§ **Problem to solve**
Say how many lines in the records hold "agent". Nothing but the number should be given.
==*==
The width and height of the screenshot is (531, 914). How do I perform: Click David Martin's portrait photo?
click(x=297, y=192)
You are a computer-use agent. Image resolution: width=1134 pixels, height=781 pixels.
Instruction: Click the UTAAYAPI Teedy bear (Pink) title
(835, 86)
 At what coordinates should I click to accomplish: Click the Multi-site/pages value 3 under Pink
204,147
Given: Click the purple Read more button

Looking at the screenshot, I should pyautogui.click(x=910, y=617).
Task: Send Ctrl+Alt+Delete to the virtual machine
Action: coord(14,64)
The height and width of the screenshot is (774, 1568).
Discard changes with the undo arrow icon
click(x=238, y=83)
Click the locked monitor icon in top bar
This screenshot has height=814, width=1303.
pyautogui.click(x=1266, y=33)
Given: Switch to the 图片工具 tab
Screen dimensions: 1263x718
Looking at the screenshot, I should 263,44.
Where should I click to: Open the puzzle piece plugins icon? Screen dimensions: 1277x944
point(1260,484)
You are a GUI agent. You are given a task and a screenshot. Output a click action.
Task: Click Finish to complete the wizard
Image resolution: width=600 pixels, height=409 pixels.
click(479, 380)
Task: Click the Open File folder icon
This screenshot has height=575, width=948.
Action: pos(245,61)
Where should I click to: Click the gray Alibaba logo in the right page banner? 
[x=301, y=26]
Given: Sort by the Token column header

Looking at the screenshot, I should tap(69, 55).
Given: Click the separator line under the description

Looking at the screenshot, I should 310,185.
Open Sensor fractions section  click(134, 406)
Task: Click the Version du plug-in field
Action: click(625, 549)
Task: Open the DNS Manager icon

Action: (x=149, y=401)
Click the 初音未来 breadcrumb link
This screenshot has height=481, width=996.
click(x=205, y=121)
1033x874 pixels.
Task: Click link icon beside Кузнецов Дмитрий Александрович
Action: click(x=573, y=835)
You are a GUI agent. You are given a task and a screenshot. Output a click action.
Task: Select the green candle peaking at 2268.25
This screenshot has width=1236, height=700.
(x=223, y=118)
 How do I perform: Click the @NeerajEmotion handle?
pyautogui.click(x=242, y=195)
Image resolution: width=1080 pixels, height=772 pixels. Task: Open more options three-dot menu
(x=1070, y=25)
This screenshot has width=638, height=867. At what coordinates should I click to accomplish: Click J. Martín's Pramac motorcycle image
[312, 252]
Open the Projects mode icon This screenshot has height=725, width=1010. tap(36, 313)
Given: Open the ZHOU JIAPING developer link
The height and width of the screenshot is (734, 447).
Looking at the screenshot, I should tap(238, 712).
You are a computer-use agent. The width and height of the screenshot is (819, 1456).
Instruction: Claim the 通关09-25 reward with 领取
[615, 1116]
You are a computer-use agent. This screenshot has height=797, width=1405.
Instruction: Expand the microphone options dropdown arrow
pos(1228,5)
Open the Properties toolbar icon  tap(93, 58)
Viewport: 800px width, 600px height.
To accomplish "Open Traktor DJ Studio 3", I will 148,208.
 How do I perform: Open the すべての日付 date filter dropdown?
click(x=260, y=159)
==*==
§ **Your response**
5